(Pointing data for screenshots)
++++++

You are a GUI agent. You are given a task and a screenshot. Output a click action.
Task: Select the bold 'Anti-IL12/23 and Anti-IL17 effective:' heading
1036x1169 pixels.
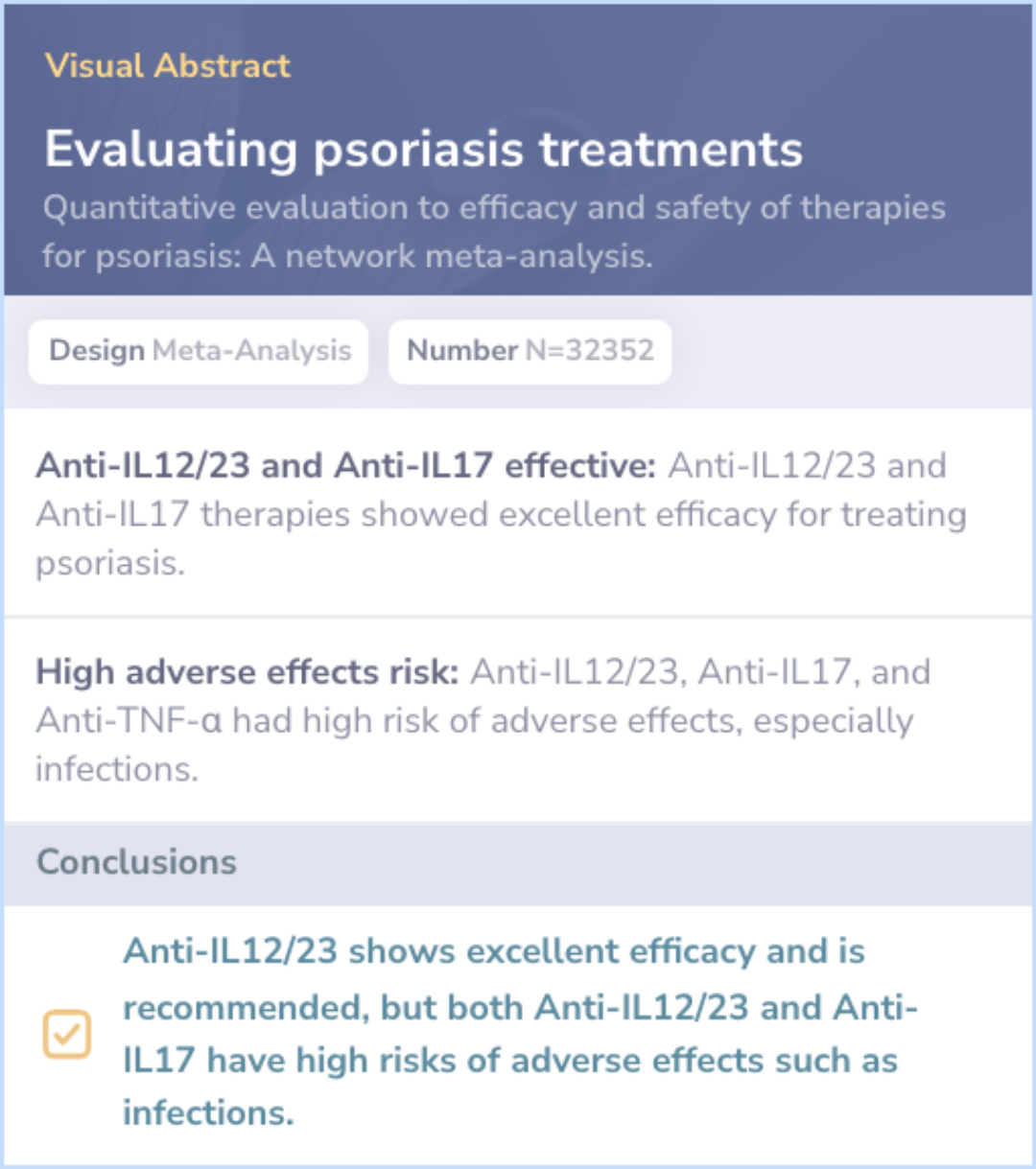point(345,465)
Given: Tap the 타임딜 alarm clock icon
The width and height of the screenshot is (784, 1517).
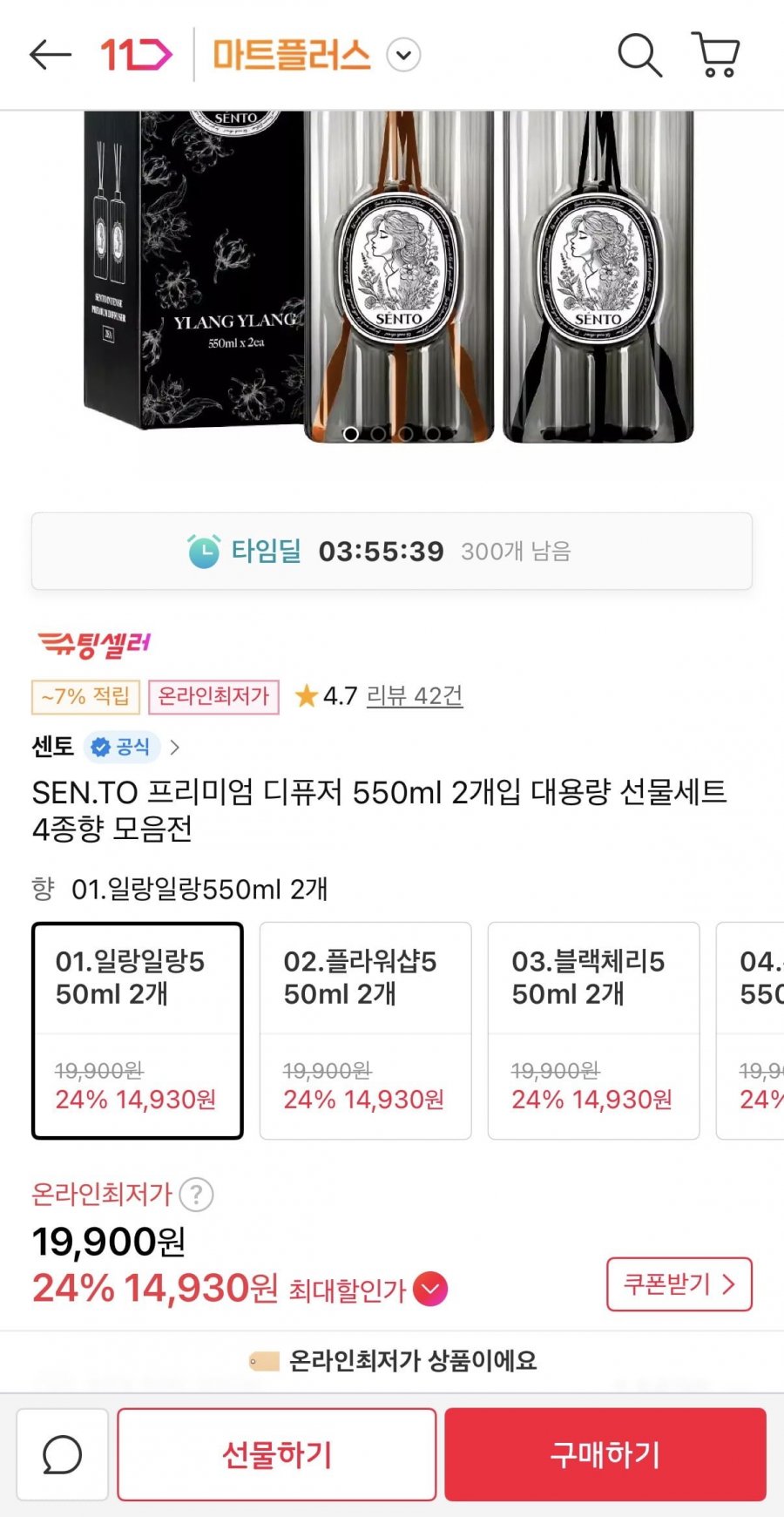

++++++

Switch every "screenshot" in the material to "screen capture" and change nothing else. Leave the pictures out of your answer.

**SOLUTION FOR THIS EXERCISE**
You are a GUI agent. You are given a task and a screen capture. Output a click action.
Task: Select the bold 'Anti-IL12/23 and Anti-IL17 effective:' heading
1036x1169 pixels.
point(345,465)
Given: Tap the 타임딜 alarm clock icon
The width and height of the screen capture is (784, 1517).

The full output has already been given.